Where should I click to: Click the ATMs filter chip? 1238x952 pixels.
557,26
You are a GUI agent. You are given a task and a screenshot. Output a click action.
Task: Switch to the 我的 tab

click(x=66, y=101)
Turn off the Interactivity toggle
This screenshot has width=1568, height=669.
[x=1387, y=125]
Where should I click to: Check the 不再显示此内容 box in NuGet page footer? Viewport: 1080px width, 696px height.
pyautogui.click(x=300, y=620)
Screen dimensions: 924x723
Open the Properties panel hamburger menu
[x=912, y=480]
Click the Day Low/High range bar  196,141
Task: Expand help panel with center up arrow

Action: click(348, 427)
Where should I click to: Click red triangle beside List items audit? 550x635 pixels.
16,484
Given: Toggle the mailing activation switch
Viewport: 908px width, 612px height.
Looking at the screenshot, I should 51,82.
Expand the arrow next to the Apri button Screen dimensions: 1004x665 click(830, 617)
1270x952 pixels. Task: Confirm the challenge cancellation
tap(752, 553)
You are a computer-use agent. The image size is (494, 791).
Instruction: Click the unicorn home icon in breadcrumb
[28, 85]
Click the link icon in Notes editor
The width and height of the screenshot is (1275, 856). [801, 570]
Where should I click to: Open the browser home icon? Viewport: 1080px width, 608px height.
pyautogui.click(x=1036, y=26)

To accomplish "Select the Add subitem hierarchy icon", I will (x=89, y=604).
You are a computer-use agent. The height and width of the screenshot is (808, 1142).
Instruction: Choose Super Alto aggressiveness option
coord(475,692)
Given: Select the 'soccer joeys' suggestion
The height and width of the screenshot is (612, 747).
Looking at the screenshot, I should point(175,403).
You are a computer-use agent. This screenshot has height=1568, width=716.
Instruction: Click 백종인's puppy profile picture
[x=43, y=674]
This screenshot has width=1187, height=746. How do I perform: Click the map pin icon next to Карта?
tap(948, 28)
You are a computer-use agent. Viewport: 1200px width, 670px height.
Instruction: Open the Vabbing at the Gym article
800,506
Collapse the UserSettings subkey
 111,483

_ _ _ _

> EXERCISE AIM:
Lines holding the word "Select" should be counted across the entries; state only how many there are.

> YOUR SOLUTION:
2